Cadmus

Dragon kills the companions of Cadmus.
Dragon kills the companions of Cadmus.

Cadmus (spear, shield) In Greek mythology, culture hero, king of Thebes; son of Agenor of Phoenicia and Argiore (or Telephassa); brother of Cilix, Electra, Demodoce, Phineus, Thasus, Europa, and Phoenix; married Harmonia; father of Agave, Autonoe, Illyrius, Ino, Polydorus, and Semele. Cadmus’s sister Europa was carried off and raped by Zeus. Cadmus and his brothers Phoenix and Cilix were sent out with the command to find Europa. They were forbidden to return to Phoenicia without their sister.

In the course of their wanderings they arrived in Thrace, where Cadmus’s mother, who had accompanied him so far, died. Cadmus then asked the Delphic oracle what he should do. He was told to cease his search for Europa and follow a certain cow and to establish a city on the spot where the cow would lie down. The cow met Cadmus in Phocis and led him to the site that was to become Boeotia. Cadmus wanted to sacrifice the cow to Athena, so he sent his companions to a nearby spring to bring water for the rites. The spring was guarded by a dragon-serpent, the offspring of Ares and the Erinys Tilphosa.

When the men did not return in a short time, Cadmus went in search of them. He found the dragon-serpent feeding on their flesh, and he killed the monster. (Medieval European paintings show the beast with wings.) Athena then advised Cadmus to sow the teeth of the dragon like seeds. He did so, and immediately a crop of armed warriors sprang up. Cadmus then flung a stone into their midst. A battle broke out, and all but five of the men killed each other. The five were called Spartoi (sown men). They were Echion (snake man), Udaeus (ground man), Chthonius (earth man), Hyperenor (superman or overbearing), and Pelorus (monster).

**Dataset records:**
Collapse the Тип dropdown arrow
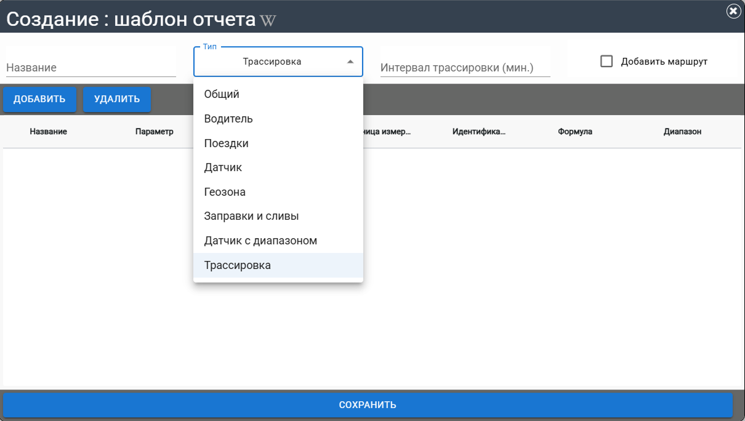The image size is (745, 421). click(x=350, y=62)

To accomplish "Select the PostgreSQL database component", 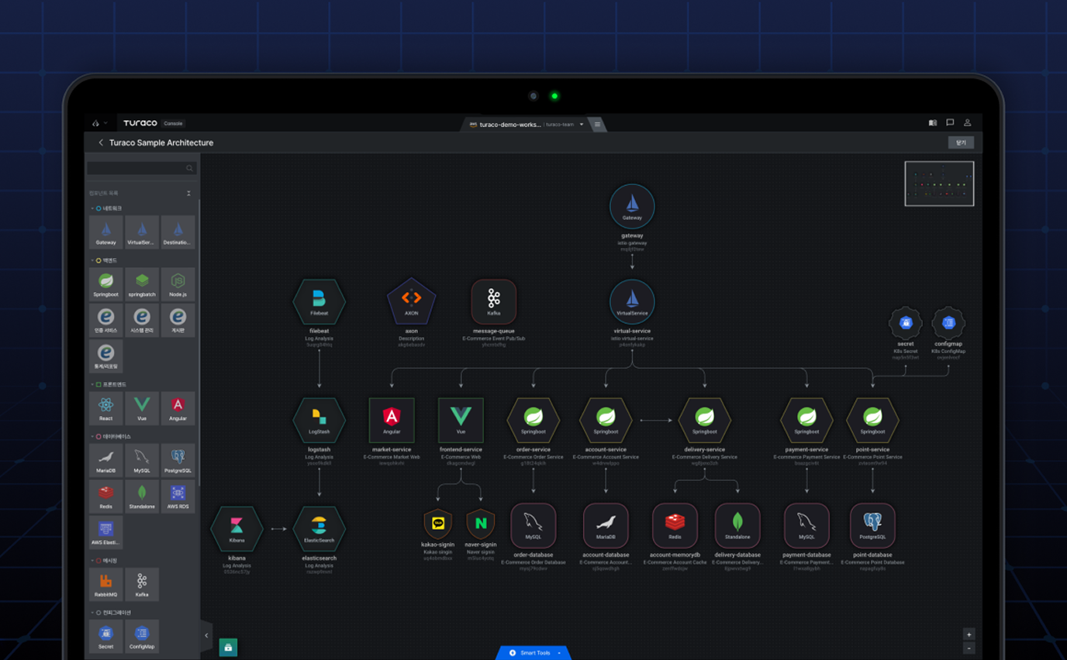I will tap(178, 460).
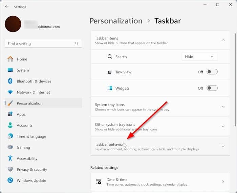Click the Privacy & security shield icon
Viewport: 237px width, 193px height.
coord(10,170)
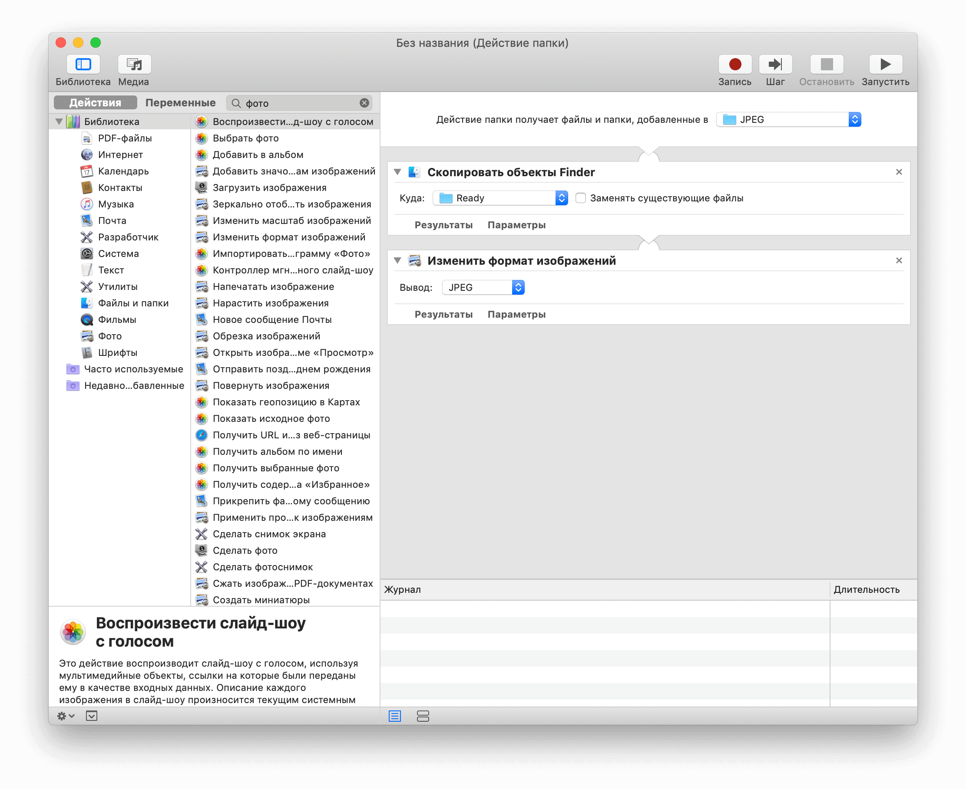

**Description of the task:** Continue the passage on Cadmus and the founding of Thebes from the point where it stops.

**Exercise response:**
The price Cadmus had to pay for killing the dragon of Ares was to serve the god for an “eternal” year—about eight years, the period of banishment for a homicide. Afterward Athena made him ruler of Thebes. Zeus gave Harmonia, the daughter of Aphrodite and Ares, to Cadmus as his wife. Cadmus gave Harmonia an outer robe or cloak and a necklace made by the craft god Hephaestus.

As further punishment for killing Ares’ dragon-serpent, many of the children of Cadmus and Harmonia died. Childless, the couple left Thebes and settled in the country of the Enchelians. The people received them kindly, making Cadmus their king. One day Cadmus said,

“If a serpent’s life is so dear to the gods, I would I were myself a serpent.”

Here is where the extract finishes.